I’m squeezing this post in, in between my Vietnam series, because this week is your last chance to catch the fabulous exhibition Nyonya Needlework at the Peranakan Museum Singapore.


Beaded tassels.
Peranakan Museum Singapore
The Peranakan Museum is a delightful museum, which I visit about once per year.
The building is beautiful outside and inside and the exhibits are interesting and beautifully displayed.

Who are the Peranakans
The Museum features everything about the Peranakans in Singapore, the so-called Straits Chinese or Straits-born Chinese.

Portraits of some of Singapore’s Peranakans of today. Bottom right: Peranakans in the olden days.
Peranakan is Malay for ‘child’ or ‘born of’. The term was used to refer to a person of mixed ethnic origin. Specifically those born out of marriages between traders from all over the world who married local wives and settled in South East Asia. The term dates back to the 15th century.
In the Peranakan culture, the men are called ‘baba’, while women are called ‘nonya’.
The Singaporean Peranakan community consists of descendants from the Baba community aka the Peranakan Chinese, there are Jawi Peranakans (from Indian Muslims) and Chitty Melaka (from Hindu traders from India).
Visit the Peranakan Museum to find out more.
Nyonya Needlework
The Peranakans have their own cuisine, specific rituals and wedding ceremonies, special clothes and they are famous for their artistic needlework, embroidery and beadwork.

Peranakan furniture.

Traditional Peranakan ceremonial costumes.

Ceremonial headgear.
The bead craft and embroidery art is magnificently highlighted in this exhibition that ends on the 18th, so in a week from now.
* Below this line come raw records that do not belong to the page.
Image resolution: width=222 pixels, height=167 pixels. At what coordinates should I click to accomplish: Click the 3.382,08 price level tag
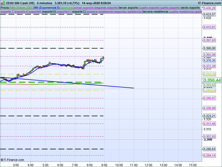point(209,55)
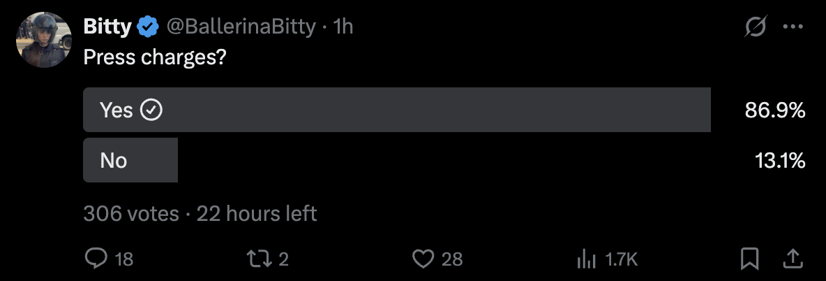Click the Press charges? post text

[154, 57]
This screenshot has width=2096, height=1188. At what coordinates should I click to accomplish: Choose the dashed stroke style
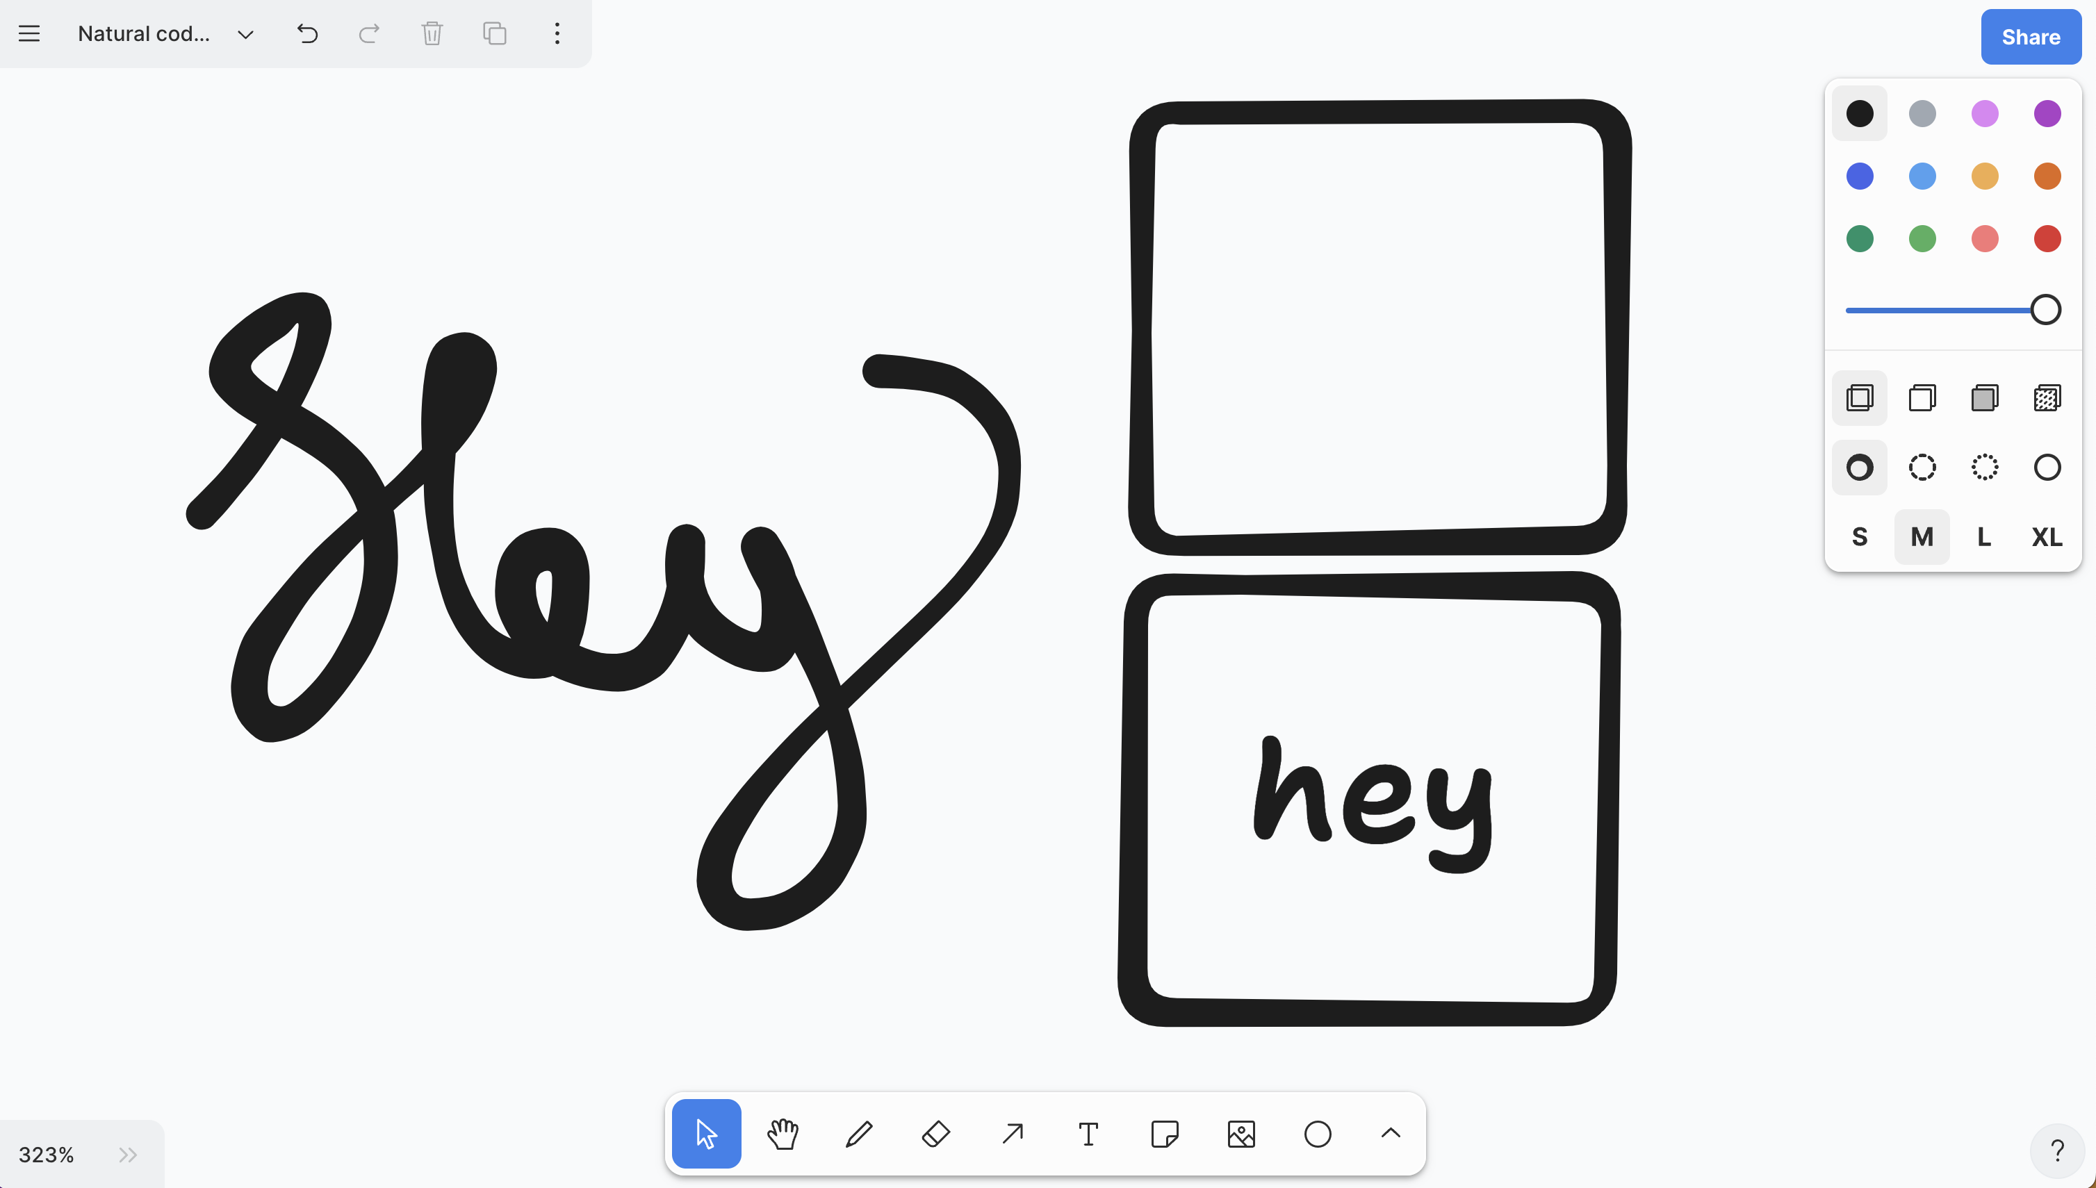tap(1921, 468)
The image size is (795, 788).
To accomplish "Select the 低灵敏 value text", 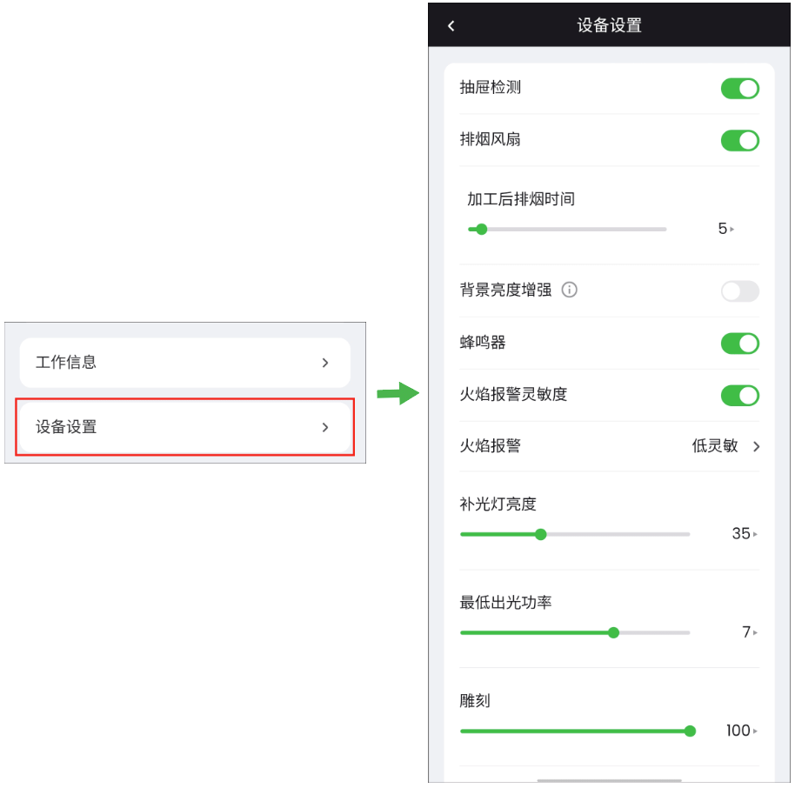I will tap(715, 446).
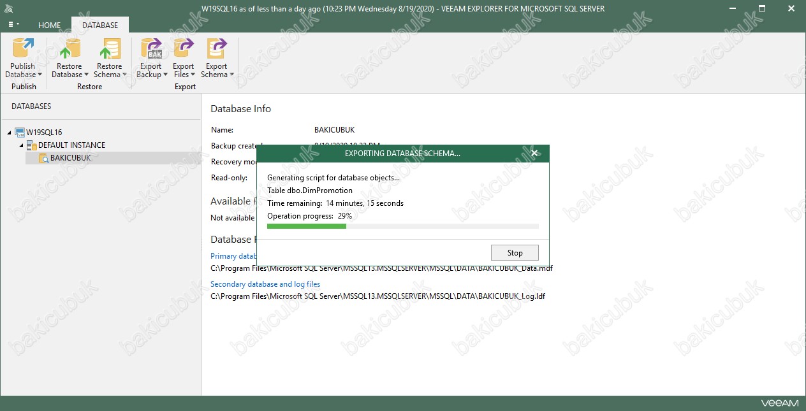Select the W19SQL16 server icon in tree
The image size is (806, 411).
(20, 133)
Beaded Peranakan mules are very pretty.
If you have not seen it yet, please GO there and check it out!

Isn’t this mind-blowing? Look closely; even the backgrounds are completely beaded!
While exploring the various rooms at the museum, more than once the beadwork took my breath away.

Spectacular. I love the deer and the bird. And how cool are those creatures? What are they? Dragons? Dogs? Tigers?
The intricate details, the immaculate workmanship, the delicate color schemes…it’s truly amazing.



Decorative beaded fish; cute!
The women who made these table cloths, beaded mules, bags and decorative fabrics used gold and metal threads, silk floss and an endless amount of tiny, tiny beads.


Metal thread. So much work must have gone in here!
The largest table cloth is made out of over a million glass beads!!!